**Stored items from a collection:**
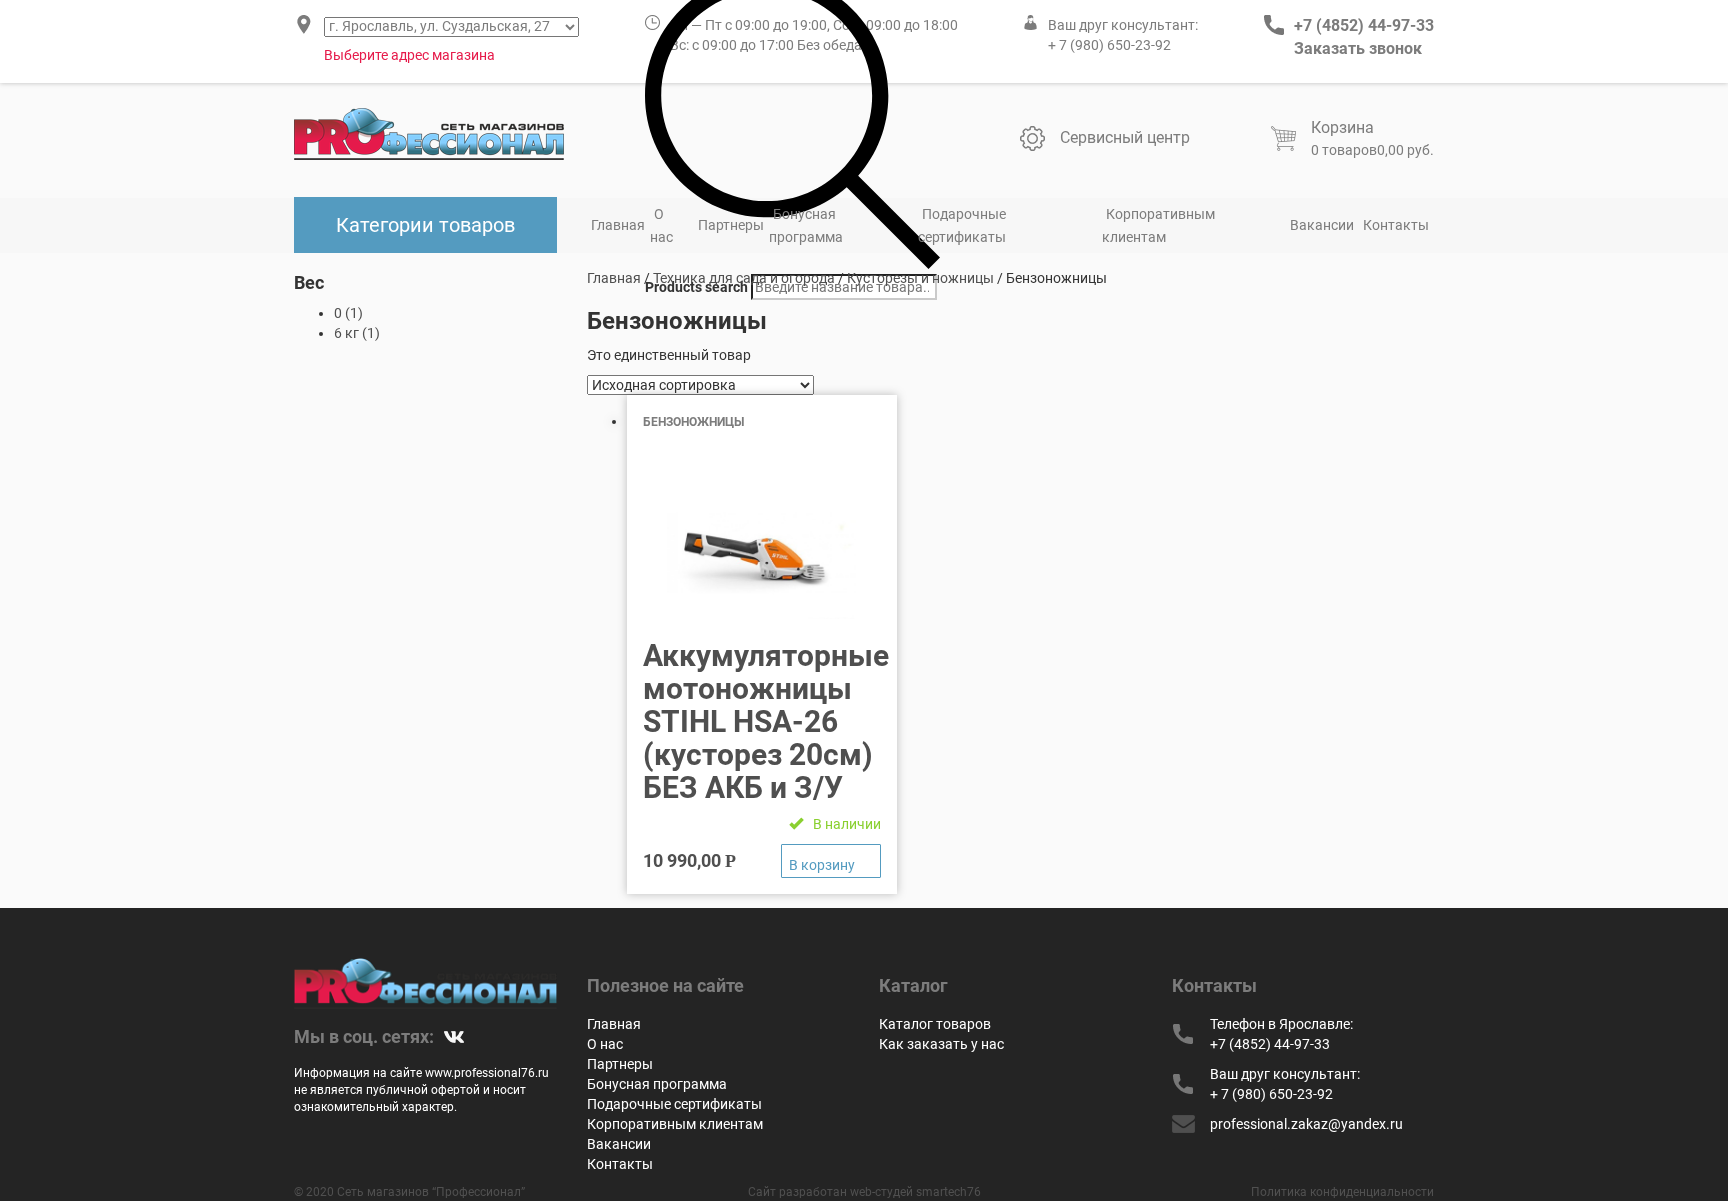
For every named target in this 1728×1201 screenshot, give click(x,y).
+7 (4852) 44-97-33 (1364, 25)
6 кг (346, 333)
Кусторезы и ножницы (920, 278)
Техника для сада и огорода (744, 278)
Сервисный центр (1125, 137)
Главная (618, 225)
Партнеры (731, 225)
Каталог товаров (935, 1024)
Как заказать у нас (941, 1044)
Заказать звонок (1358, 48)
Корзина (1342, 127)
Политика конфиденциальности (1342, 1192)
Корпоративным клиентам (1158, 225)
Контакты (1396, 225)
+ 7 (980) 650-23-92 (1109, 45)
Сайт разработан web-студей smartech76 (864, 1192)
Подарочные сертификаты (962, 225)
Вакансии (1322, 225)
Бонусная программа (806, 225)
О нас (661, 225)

**WHAT YOU SHOULD DO:** Only the lines from the one containing "Каталог товаров (935, 1024)" through the last line of the records above are to be reproduced, exactly and with both ends included.

**OUTPUT BELOW:**
Каталог товаров (935, 1024)
Как заказать у нас (941, 1044)
Заказать звонок (1358, 48)
Корзина (1342, 127)
Политика конфиденциальности (1342, 1192)
Корпоративным клиентам (1158, 225)
Контакты (1396, 225)
+ 7 (980) 650-23-92 (1109, 45)
Сайт разработан web-студей smartech76 (864, 1192)
Подарочные сертификаты (962, 225)
Вакансии (1322, 225)
Бонусная программа (806, 225)
О нас (661, 225)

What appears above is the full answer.